Laura Tobon | Le Délit

LD : Quels pas prenez-vous vers l’inclusivité ? Votre club abrite-t-il une diversité de corps, d’ethnies et de genres ?

DLM : D’après moi, l’espace de la mode propose un spectre d’expression du genre plus large et il est possible
de sortir de la binarité. L’une des choses vraiment géniales est la capacité de briser les stéréotypes de genre à travers la mode, à travers l’art visuel. C’est l’endroit idéal pour contourner ce que nous supposons être les binaires de genre et pour expérimenter l’expression en dehors de ce qui a été considéré comme la norme. Il est vraiment formidable de voir beaucoup de membres de notre club prendre des risques et s’exprimer d’une manière qui leur est propre et qui n’est pas conforme à ce que le monde leur a imposé. Lors de notre dernier défilé, nous n’avons pas demandé de mesures aux mannequins au moment de l’audition, mais seulement après leur sélection, pour que nous puissions leur trouver les vêtements à la taille adéquate. Nous avons essayé de varier les apparences. Je pense donc que le simple fait d’avoir une variété de mannequins sur le plateau est déjà un pas en avant vers l’inclusivité et la démocratisation de la mode.

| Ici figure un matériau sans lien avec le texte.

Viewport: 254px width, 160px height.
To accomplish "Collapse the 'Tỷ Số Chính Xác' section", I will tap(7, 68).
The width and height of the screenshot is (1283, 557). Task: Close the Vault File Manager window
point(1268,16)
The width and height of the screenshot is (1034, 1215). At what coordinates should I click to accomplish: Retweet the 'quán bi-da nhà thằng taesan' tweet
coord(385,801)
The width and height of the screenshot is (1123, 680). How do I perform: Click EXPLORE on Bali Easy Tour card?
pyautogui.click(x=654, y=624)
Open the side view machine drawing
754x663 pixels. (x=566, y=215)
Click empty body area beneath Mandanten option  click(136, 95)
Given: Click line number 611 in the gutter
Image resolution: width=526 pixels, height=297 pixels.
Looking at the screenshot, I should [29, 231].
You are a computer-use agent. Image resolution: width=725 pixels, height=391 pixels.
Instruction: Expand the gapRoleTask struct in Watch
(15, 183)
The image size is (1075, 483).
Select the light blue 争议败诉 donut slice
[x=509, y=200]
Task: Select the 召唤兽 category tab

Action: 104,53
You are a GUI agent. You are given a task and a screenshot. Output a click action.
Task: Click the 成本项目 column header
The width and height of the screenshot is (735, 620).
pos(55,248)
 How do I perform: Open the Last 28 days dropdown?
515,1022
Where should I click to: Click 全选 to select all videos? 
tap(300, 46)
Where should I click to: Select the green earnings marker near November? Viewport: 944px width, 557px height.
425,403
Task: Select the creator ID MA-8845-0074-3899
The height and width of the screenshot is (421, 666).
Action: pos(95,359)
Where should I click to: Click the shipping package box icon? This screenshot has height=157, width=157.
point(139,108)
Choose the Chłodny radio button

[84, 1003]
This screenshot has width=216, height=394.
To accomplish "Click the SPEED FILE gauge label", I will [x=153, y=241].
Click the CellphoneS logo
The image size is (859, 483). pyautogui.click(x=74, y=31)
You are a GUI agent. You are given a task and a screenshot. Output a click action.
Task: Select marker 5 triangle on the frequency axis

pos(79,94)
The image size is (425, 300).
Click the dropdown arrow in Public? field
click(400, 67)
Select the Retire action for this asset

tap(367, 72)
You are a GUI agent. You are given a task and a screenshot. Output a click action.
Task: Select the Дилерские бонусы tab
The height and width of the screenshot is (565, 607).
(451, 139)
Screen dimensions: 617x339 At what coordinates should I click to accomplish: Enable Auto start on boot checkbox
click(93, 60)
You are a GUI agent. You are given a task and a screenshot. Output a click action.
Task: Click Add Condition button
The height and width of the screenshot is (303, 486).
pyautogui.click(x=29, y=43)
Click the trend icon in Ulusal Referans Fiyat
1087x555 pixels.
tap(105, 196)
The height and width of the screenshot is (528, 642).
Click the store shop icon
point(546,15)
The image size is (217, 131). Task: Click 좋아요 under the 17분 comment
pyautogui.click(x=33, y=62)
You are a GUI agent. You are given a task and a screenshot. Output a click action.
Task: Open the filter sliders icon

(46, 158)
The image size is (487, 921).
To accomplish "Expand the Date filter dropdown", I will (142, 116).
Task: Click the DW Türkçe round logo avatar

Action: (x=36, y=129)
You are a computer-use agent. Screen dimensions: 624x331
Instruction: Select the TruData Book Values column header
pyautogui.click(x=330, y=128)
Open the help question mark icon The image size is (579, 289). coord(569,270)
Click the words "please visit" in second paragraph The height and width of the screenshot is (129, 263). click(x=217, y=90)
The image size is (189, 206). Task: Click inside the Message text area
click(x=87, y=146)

« L’espace de la mode propose un spectre d’expression du genre plus large, il offre la possibilité de sortir de la binarité »

LD : Avec quelles marques et magasins avez-vous collaboré ?

DLM : Cette année, nous l’avons fait soit gratuitement, soit grâce à des commanditaires. Le défilé de mode que nous avons organisé au premier semestre a été en partie financé par Écosystème Jeunesse Canada (ÉJC). Nous avons obtenu tous les vêtements grâce à des partenariats. Nous avons donc passé des journées entières à nous rendre dans différents magasins de seconde main et à présenter le projet du défilé de mode : « Pourriez-vous nous prêter quelques pièces qui vous reviendront ? Et nous vous ferons de la publicité, nous dirons à tout le monde le nom de votre magasin. C’est donc mutuellement bénéfique. »

LD : En travaillant au sein d’une association de mode étudiante, votre perspective
sur la mode a‑t-elle changé ? En somme, pouvez-vous donner une définition de la mode ?

DLM : Je pense que le plus intéressant avec la mode, c’est qu’elle est difficile à définir en elle-même. Il y a des choses qui sont incluses dans le monde de la mode et que les gens ne considèrent pas nécessairement comme de la mode. Par exemple, d’une certaine manière, le maquillage peut aussi être une forme d’expression de la mode qui ne se limite pas à l’habillement. La mode est un moyen d’exprimer ce que l’on ressent à l’intérieur, à l’extérieur, c’est de l’art à porter, ou même, pourrait-on dire, c’est une façon de parler sans mots. La spécificité de la mode, c’est sa capacité à exprimer des émotions, des valeurs, des désirs, des passions d’une manière qui n’exige pas nécessairement le caractère explicite d’autres formes d’art.